Screenshot grounding data
-.-.-

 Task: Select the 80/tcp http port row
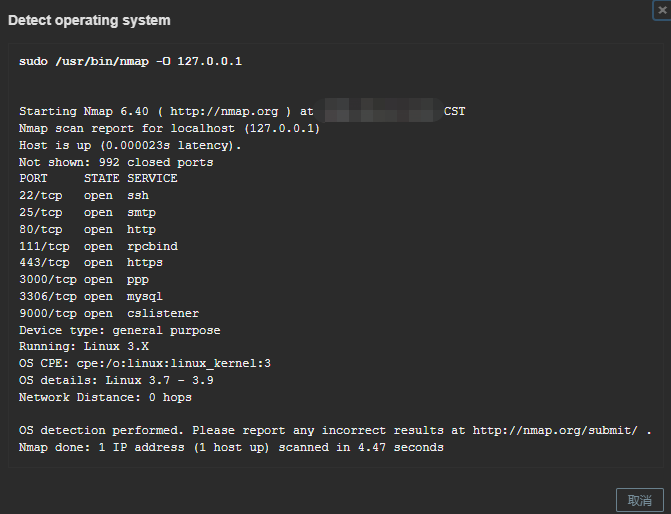coord(87,230)
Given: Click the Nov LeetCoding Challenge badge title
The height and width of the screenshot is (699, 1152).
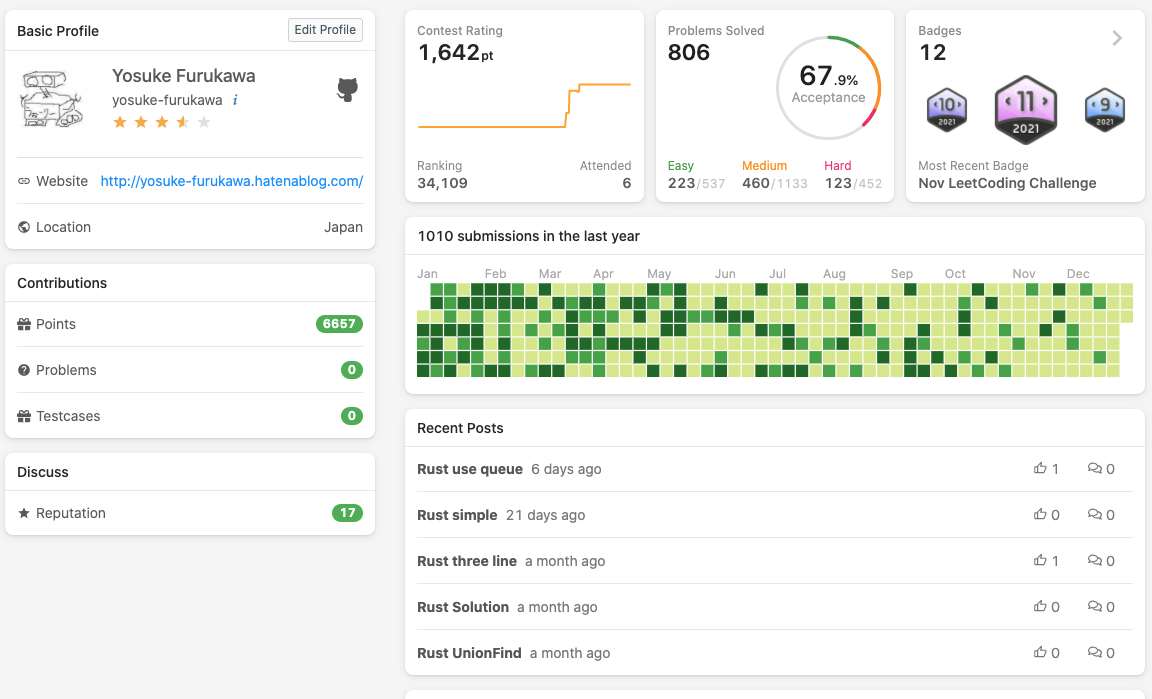Looking at the screenshot, I should pos(1007,183).
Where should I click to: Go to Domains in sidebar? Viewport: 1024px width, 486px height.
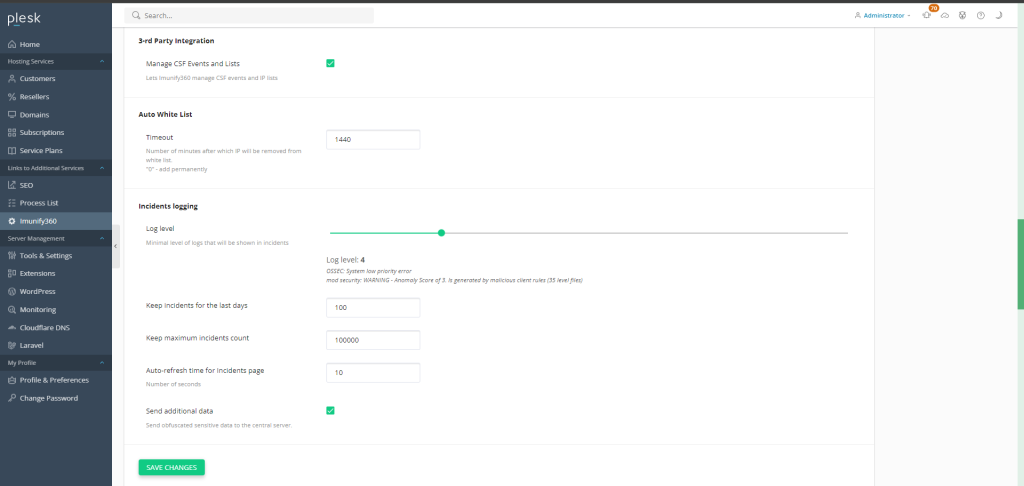coord(36,114)
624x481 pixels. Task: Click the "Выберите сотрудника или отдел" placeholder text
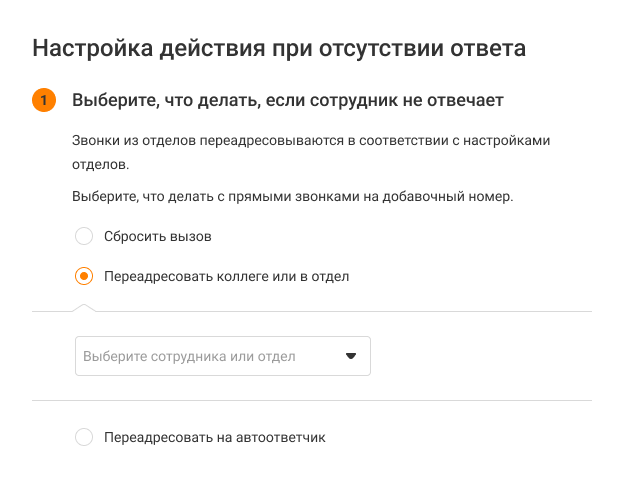click(203, 356)
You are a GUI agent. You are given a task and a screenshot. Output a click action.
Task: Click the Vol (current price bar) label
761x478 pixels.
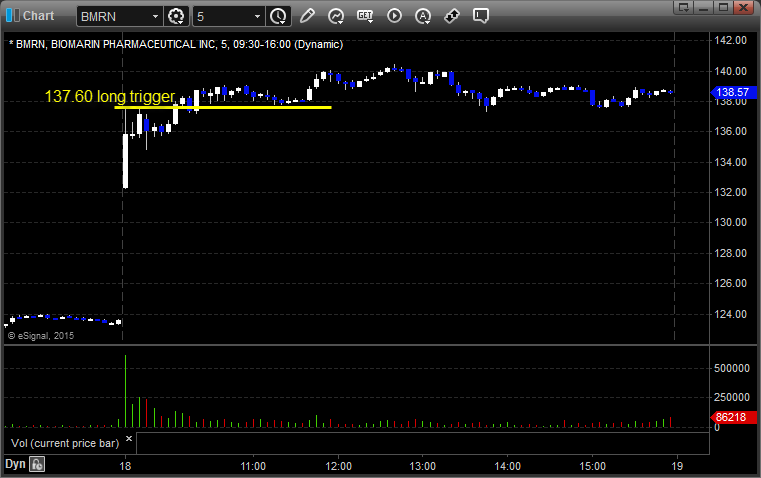[x=65, y=443]
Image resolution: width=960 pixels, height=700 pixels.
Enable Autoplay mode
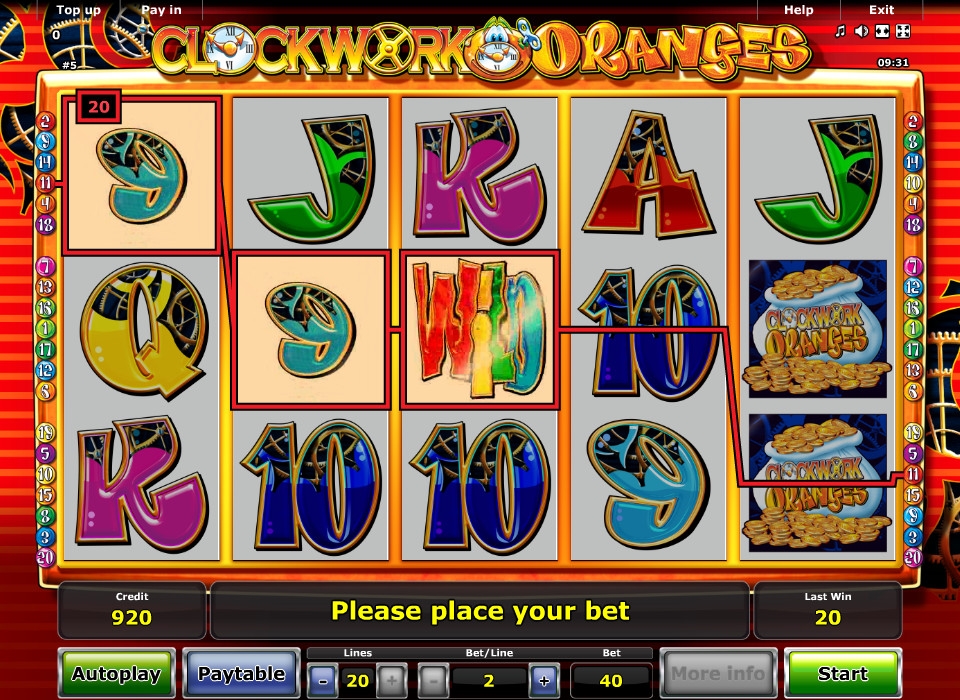116,674

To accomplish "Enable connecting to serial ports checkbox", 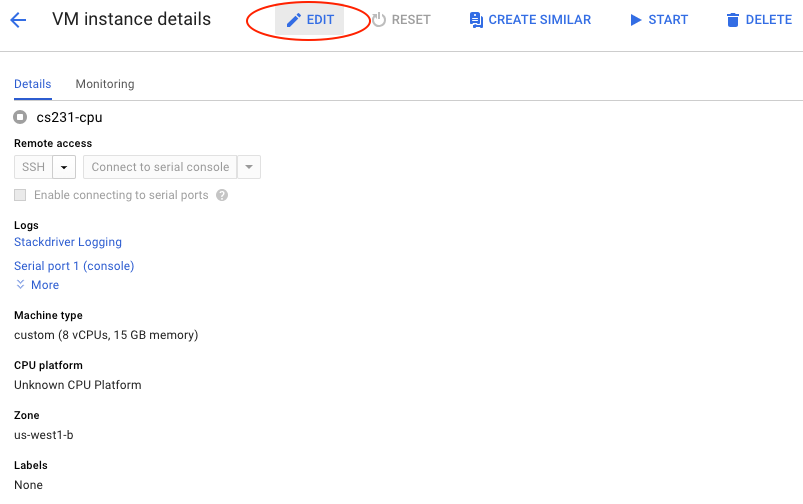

-.-.-

* [WORK TO COMPLETE] Once you find the line that contains "You are a GUI", give it again along with every later line through the end of the data, word for word, minus the pictures.

* [TASK SOLUTION]
You are a GUI agent. You are given a task and a screenshot. Output a click action.
Task: Click the Vol (current price bar) label
761x478 pixels.
[x=65, y=443]
Image resolution: width=960 pixels, height=700 pixels.
Enable Autoplay mode
116,674

To accomplish "Enable connecting to serial ports checkbox", 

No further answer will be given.